Gocd: Using access token causes java.lang.NullPointerException

Issue Type

• Bug Report

Summary

In GoCD, personal access tokens belongs to a user. And a user is a part of an authorization configuration, which in turn causes personal access token to belong to an auth config.

Every personal access token has a reference to the belonging auth config using the auth config id.
Every time a personal access token is used, the validity and the authenticity of the personal access token is verified against the belonging auth config id.

When the auth config id(s) are changed, all the belonging access token has a reference to the old auth config ids, which in turn causes a causes java.lang.NullPointerException when such access tokens are used.

Basic environment details

• Go Version: 20.5.0

Steps to Reproduce

The error scenario is explained as follows:

1. Let's say a user Bob belongs to an Authorization Configuration Admins.
2. User Bob creates a personal access token and uses the newly created access token to access GoCD APIs (and everything works).
3. Someone modifies the GoCD configurations by editing the cruise-config.xml (_either on disk or from UI_) and renames the authorization configuration from Admins to SuperAdmins.
4. Now, user Bob again tries to access the GoCD APIs and here, the request fails with 500 error.

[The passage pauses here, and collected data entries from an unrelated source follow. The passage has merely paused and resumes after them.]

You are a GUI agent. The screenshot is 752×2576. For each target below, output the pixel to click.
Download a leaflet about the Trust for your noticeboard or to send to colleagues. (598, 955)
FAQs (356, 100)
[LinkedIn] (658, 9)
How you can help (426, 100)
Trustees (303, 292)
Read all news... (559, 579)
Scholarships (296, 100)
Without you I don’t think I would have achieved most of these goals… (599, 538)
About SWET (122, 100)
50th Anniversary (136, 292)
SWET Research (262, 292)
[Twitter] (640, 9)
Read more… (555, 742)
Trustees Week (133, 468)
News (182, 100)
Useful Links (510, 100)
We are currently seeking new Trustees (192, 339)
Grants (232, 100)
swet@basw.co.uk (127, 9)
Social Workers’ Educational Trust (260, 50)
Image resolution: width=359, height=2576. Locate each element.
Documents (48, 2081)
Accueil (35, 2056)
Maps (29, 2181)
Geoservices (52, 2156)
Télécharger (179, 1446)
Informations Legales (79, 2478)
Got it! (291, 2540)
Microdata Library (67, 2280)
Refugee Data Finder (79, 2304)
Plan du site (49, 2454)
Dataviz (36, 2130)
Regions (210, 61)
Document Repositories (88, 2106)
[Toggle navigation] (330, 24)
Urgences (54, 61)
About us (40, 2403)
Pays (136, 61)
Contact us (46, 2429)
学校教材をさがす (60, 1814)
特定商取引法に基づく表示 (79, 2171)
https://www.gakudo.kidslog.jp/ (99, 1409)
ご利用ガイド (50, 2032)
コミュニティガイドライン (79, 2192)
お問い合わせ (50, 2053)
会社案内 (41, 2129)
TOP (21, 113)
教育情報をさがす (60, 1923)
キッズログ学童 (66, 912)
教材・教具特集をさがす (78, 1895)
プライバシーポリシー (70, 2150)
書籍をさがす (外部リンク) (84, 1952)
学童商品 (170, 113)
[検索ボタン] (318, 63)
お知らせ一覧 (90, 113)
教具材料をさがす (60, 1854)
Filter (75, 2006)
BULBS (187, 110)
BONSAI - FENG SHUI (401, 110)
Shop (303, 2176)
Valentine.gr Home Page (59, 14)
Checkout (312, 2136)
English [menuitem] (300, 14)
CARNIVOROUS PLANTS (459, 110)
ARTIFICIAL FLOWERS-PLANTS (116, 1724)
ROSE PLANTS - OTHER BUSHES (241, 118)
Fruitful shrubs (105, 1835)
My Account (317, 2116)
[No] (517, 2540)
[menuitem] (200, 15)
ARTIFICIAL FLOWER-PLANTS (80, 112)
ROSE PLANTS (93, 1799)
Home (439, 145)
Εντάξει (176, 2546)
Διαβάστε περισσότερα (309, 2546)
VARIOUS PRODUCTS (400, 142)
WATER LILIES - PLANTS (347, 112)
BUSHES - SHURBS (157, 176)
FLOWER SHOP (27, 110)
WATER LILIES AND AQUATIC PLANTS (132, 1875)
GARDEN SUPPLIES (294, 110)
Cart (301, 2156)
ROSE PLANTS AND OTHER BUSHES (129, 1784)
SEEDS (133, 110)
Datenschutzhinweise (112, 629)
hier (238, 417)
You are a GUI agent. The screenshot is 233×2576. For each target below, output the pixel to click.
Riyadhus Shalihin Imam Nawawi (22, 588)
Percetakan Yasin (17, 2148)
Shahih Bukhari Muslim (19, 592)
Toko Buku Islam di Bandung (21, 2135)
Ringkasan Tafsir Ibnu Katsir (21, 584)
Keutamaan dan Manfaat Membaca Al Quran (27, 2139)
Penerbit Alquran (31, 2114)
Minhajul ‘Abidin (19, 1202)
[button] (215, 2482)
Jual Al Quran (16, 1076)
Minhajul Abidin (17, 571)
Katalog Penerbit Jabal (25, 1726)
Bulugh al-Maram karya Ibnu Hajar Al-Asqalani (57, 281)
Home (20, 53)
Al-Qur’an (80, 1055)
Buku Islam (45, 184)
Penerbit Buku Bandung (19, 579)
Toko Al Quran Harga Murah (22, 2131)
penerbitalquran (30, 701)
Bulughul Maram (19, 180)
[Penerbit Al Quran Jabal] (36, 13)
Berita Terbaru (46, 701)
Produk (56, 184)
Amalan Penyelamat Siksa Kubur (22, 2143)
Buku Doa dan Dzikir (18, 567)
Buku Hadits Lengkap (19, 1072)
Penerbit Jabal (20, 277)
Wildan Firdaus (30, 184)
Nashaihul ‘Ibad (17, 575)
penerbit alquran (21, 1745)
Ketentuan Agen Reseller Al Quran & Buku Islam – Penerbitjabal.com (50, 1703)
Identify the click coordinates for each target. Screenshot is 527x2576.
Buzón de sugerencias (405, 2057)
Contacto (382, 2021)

Note: This scenario is also applicable for deleted auth configs.

Log snippets

2020-07-10 12:03:46,587 DEBUG [qtp1894369629-25] AccessToken:113 - Generating secret using algorithm: PBKDF2WithHmacSHA256 with spec: DEFAULT_ITERATIONS: 4096, DESIRED_KEY_LENGTH: 256
2020-07-10 12:03:46,593 DEBUG [qtp1894369629-25] AccessToken:131 - [Bearer Token Authentication] Authenticating bearer token for: GoCD User: 'admin'. GoCD API endpoint: '/go/api/current_user', API Client: 'curl/7.64.1', Is Admin Scoped Token: 'true', Current Time: '2020-07-10 12:03:46.593'.
2020-07-10 12:03:46,596 WARN  [qtp1894369629-25] HttpChannel:591 - /go/api/current_user
java.lang.NullPointerException: null
    at com.thoughtworks.go.server.newsecurity.providers.AbstractPluginAuthenticationProvider.authenticateUser(AbstractPluginAuthenticationProvider.java:109)
    at com.thoughtworks.go.server.newsecurity.filters.AccessTokenAuthenticationFilter.filterWhenSecurityEnabled(AccessTokenAuthenticationFilter.java:145)
    at com.thoughtworks.go.server.newsecurity.filters.AccessTokenAuthenticationFilter.doFilterInternal(AccessTokenAuthenticationFilter.java:94)
    at org.springframework.web.filter.OncePerRequestFilter.doFilter(OncePerRequestFilter.java:107)
    at org.springframework.security.web.FilterChainProxy$VirtualFilterChain.doFilter(FilterChainProxy.java:331)
    at com.thoughtworks.go.server.newsecurity.filters.AbstractBasicAuthenticationFilter.filterWhenSecurityEnabled(AbstractBasicAuthenticationFilter.java:88)
    at com.thoughtworks.go.server.newsecurity.filters.AbstractBasicAuthenticationFilter.doFilterInternal(AbstractBasicAuthenticationFilter.java:67)

Actual Behavior

Accessing the GoCD APIs using personal access token after renaming the belonging auth config id causes 500 error.

Expected Behavior

Possible Fix 1: GoCD should revoke all the access token when belonging auth config id is changed or deleted.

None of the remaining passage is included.